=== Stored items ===
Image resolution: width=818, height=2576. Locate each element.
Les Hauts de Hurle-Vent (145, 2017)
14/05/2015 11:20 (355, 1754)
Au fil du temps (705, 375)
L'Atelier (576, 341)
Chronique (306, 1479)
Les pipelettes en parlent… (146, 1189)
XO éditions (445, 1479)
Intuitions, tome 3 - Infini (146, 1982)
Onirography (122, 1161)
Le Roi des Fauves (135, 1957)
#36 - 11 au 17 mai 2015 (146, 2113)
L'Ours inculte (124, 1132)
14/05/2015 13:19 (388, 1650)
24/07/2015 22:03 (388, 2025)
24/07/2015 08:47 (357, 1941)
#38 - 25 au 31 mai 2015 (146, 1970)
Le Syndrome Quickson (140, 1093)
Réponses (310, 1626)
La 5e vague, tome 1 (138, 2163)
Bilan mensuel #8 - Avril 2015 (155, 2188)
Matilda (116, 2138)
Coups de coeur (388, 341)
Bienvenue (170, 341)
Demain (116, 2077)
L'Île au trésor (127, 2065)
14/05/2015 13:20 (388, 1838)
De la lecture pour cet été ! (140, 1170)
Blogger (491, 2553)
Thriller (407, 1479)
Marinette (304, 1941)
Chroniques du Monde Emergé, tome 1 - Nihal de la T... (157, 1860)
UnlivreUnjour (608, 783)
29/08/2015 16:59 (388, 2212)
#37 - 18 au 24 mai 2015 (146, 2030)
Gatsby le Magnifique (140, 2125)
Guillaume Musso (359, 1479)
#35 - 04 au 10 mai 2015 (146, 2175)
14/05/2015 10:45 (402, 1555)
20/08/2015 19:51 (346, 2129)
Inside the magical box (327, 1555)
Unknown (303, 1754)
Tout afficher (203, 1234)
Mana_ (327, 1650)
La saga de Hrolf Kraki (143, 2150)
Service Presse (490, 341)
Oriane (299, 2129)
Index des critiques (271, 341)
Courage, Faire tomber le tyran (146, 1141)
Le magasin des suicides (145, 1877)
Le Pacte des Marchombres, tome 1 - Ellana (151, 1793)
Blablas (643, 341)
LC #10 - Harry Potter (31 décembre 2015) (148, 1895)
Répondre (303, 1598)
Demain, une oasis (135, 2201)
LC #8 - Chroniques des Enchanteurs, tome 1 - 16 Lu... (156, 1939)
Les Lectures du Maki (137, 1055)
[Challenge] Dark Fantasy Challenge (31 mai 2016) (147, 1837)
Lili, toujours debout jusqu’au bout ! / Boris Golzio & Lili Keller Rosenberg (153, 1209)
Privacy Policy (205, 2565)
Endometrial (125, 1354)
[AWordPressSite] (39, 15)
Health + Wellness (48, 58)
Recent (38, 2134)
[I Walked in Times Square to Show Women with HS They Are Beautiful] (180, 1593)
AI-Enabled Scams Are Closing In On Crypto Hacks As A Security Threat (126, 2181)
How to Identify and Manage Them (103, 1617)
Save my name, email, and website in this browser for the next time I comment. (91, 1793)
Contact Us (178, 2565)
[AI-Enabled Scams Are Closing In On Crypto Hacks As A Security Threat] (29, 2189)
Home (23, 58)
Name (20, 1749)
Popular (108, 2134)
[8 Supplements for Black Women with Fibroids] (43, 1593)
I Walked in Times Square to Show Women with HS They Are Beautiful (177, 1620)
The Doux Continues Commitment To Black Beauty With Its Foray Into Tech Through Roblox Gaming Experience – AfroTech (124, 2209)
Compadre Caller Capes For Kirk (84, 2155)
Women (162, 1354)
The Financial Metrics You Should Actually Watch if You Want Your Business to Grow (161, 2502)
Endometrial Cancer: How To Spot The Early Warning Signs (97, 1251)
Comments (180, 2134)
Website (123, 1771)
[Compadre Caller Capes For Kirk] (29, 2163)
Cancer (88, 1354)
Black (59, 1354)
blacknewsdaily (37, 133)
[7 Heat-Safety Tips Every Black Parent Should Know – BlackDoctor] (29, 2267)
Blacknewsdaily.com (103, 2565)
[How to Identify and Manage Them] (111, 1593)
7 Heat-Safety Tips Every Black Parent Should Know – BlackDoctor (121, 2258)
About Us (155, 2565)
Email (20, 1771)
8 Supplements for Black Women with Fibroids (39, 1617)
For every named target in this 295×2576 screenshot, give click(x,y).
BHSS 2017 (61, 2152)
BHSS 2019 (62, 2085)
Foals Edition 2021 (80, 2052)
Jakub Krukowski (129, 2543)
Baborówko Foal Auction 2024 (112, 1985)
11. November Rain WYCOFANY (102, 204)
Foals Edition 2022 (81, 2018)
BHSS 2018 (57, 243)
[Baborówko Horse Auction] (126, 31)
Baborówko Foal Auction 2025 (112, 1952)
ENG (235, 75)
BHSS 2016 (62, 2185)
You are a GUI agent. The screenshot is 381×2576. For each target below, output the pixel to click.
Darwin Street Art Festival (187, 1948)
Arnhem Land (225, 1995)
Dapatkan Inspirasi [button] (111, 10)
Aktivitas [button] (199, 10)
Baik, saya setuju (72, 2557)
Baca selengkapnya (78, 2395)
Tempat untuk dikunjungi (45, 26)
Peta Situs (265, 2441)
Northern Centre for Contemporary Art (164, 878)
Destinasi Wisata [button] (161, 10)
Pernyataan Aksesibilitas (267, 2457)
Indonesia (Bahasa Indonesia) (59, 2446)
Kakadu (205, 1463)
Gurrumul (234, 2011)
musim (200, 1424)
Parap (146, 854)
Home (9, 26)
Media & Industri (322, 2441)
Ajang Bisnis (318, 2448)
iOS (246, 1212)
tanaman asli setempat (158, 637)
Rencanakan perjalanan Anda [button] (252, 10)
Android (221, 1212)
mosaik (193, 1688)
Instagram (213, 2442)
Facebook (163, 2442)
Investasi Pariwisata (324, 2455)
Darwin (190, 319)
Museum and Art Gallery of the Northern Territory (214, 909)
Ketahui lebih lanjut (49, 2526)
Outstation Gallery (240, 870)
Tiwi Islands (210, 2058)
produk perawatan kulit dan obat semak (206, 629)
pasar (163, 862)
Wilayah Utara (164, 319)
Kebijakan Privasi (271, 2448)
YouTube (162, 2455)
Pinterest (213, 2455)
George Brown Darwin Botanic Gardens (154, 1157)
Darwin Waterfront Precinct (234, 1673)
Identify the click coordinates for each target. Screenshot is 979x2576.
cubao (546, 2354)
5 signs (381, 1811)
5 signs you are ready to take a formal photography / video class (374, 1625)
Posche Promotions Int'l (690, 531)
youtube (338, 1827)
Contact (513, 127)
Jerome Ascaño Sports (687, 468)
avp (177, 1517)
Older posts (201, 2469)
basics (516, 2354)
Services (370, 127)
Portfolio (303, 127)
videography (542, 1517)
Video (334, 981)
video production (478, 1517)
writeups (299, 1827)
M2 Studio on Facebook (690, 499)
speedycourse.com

=== WHAT YOU WILL DO ===
Your task is to retype all of the records exactly.

=== TASK ANSWER ===
Image resolution: width=818, height=2576. Locate each element.
Les Hauts de Hurle-Vent (145, 2017)
14/05/2015 11:20 (355, 1754)
Au fil du temps (705, 375)
L'Atelier (576, 341)
Chronique (306, 1479)
Les pipelettes en parlent… (146, 1189)
XO éditions (445, 1479)
Intuitions, tome 3 - Infini (146, 1982)
Onirography (122, 1161)
Le Roi des Fauves (135, 1957)
#36 - 11 au 17 mai 2015 (146, 2113)
L'Ours inculte (124, 1132)
14/05/2015 13:19 (388, 1650)
24/07/2015 22:03 (388, 2025)
24/07/2015 08:47 (357, 1941)
#38 - 25 au 31 mai 2015 (146, 1970)
Le Syndrome Quickson (140, 1093)
Réponses (310, 1626)
La 5e vague, tome 1 (138, 2163)
Bilan mensuel #8 - Avril 2015 (155, 2188)
Matilda (116, 2138)
Coups de coeur (388, 341)
Bienvenue (170, 341)
Demain (116, 2077)
L'Île au trésor (127, 2065)
14/05/2015 13:20 (388, 1838)
De la lecture pour cet été ! (140, 1170)
Blogger (491, 2553)
Thriller (407, 1479)
Marinette (304, 1941)
Chroniques du Monde Emergé, tome 1 - Nihal de la T... (157, 1860)
UnlivreUnjour (608, 783)
29/08/2015 16:59 (388, 2212)
#37 - 18 au 24 mai 2015 (146, 2030)
Gatsby le Magnifique (140, 2125)
Guillaume Musso (359, 1479)
#35 - 04 au 10 mai 2015 (146, 2175)
14/05/2015 10:45 (402, 1555)
20/08/2015 19:51 (346, 2129)
Inside the magical box (327, 1555)
Unknown (303, 1754)
Tout afficher (203, 1234)
Mana_ (327, 1650)
La saga de Hrolf Kraki (143, 2150)
Service Presse (490, 341)
Oriane (299, 2129)
Index des critiques (271, 341)
Courage, Faire tomber le tyran (146, 1141)
Le magasin des suicides (145, 1877)
Le Pacte des Marchombres, tome 1 - Ellana (151, 1793)
Blablas (643, 341)
LC #10 - Harry Potter (31 décembre 2015) (148, 1895)
Répondre (303, 1598)
Demain, une oasis (135, 2201)
LC #8 - Chroniques des Enchanteurs, tome 1 - 16 Lu... (156, 1939)
Les Lectures du Maki (137, 1055)
[Challenge] Dark Fantasy Challenge (31 mai 2016) (147, 1837)
Lili, toujours debout jusqu’au bout ! / Boris Golzio & Lili Keller Rosenberg (153, 1209)
Privacy Policy (205, 2565)
Endometrial (125, 1354)
[AWordPressSite] (39, 15)
Health + Wellness (48, 58)
Recent (38, 2134)
[I Walked in Times Square to Show Women with HS They Are Beautiful] (180, 1593)
AI-Enabled Scams Are Closing In On Crypto Hacks As A Security Threat (126, 2181)
How to Identify and Manage Them (103, 1617)
Save my name, email, and website in this browser for the next time I comment. (91, 1793)
Contact Us (178, 2565)
[AI-Enabled Scams Are Closing In On Crypto Hacks As A Security Threat] (29, 2189)
Home (23, 58)
Name (20, 1749)
Popular (108, 2134)
[8 Supplements for Black Women with Fibroids] (43, 1593)
I Walked in Times Square to Show Women with HS They Are Beautiful (177, 1620)
The Doux Continues Commitment To Black Beauty With Its Foray Into Tech Through Roblox Gaming Experience – AfroTech (124, 2209)
Compadre Caller Capes For Kirk (84, 2155)
Women (162, 1354)
The Financial Metrics You Should Actually Watch if You Want Your Business to Grow (161, 2502)
Endometrial Cancer: How To Spot The Early Warning Signs (97, 1251)
Comments (180, 2134)
Website (123, 1771)
[Compadre Caller Capes For Kirk] (29, 2163)
Cancer (88, 1354)
Black (59, 1354)
blacknewsdaily (37, 133)
[7 Heat-Safety Tips Every Black Parent Should Know – BlackDoctor] (29, 2267)
Blacknewsdaily.com (103, 2565)
[How to Identify and Manage Them] (111, 1593)
7 Heat-Safety Tips Every Black Parent Should Know – BlackDoctor (121, 2258)
About Us (155, 2565)
Email (20, 1771)
8 Supplements for Black Women with Fibroids (39, 1617)
For every named target in this 295×2576 screenshot, give click(x,y).
BHSS 2017 (61, 2152)
BHSS 2019 (62, 2085)
Foals Edition 2021 (80, 2052)
Jakub Krukowski (129, 2543)
Baborówko Foal Auction 2024 (112, 1985)
11. November Rain WYCOFANY (102, 204)
Foals Edition 2022 (81, 2018)
BHSS 2018 (57, 243)
[Baborówko Horse Auction] (126, 31)
Baborówko Foal Auction 2025 (112, 1952)
ENG (235, 75)
BHSS 2016 (62, 2185)
You are a GUI agent. The screenshot is 381×2576. For each target below, output the pixel to click.
Darwin Street Art Festival (187, 1948)
Arnhem Land (225, 1995)
Dapatkan Inspirasi [button] (111, 10)
Aktivitas [button] (199, 10)
Baik, saya setuju (72, 2557)
Baca selengkapnya (78, 2395)
Tempat untuk dikunjungi (45, 26)
Peta Situs (265, 2441)
Northern Centre for Contemporary Art (164, 878)
Destinasi Wisata [button] (161, 10)
Pernyataan Aksesibilitas (267, 2457)
Indonesia (Bahasa Indonesia) (59, 2446)
Kakadu (205, 1463)
Gurrumul (234, 2011)
musim (200, 1424)
Parap (146, 854)
Home (9, 26)
Media & Industri (322, 2441)
Ajang Bisnis (318, 2448)
iOS (246, 1212)
tanaman asli setempat (158, 637)
Rencanakan perjalanan Anda [button] (252, 10)
Android (221, 1212)
mosaik (193, 1688)
Instagram (213, 2442)
Facebook (163, 2442)
Investasi Pariwisata (324, 2455)
Darwin (190, 319)
Museum and Art Gallery of the Northern Territory (214, 909)
Ketahui lebih lanjut (49, 2526)
Outstation Gallery (240, 870)
Tiwi Islands (210, 2058)
produk perawatan kulit dan obat semak (206, 629)
pasar (163, 862)
Wilayah Utara (164, 319)
Kebijakan Privasi (271, 2448)
YouTube (162, 2455)
Pinterest (213, 2455)
George Brown Darwin Botanic Gardens (154, 1157)
Darwin Waterfront Precinct (234, 1673)
Identify the click coordinates for each target. Screenshot is 979x2576.
cubao (546, 2354)
5 signs (381, 1811)
5 signs you are ready to take a formal photography / video class (374, 1625)
Posche Promotions Int'l (690, 531)
youtube (338, 1827)
Contact (513, 127)
Jerome Ascaño Sports (687, 468)
avp (177, 1517)
Older posts (201, 2469)
basics (516, 2354)
Services (370, 127)
Portfolio (303, 127)
videography (542, 1517)
Video (334, 981)
video production (478, 1517)
writeups (299, 1827)
M2 Studio on Facebook (690, 499)
speedycourse.com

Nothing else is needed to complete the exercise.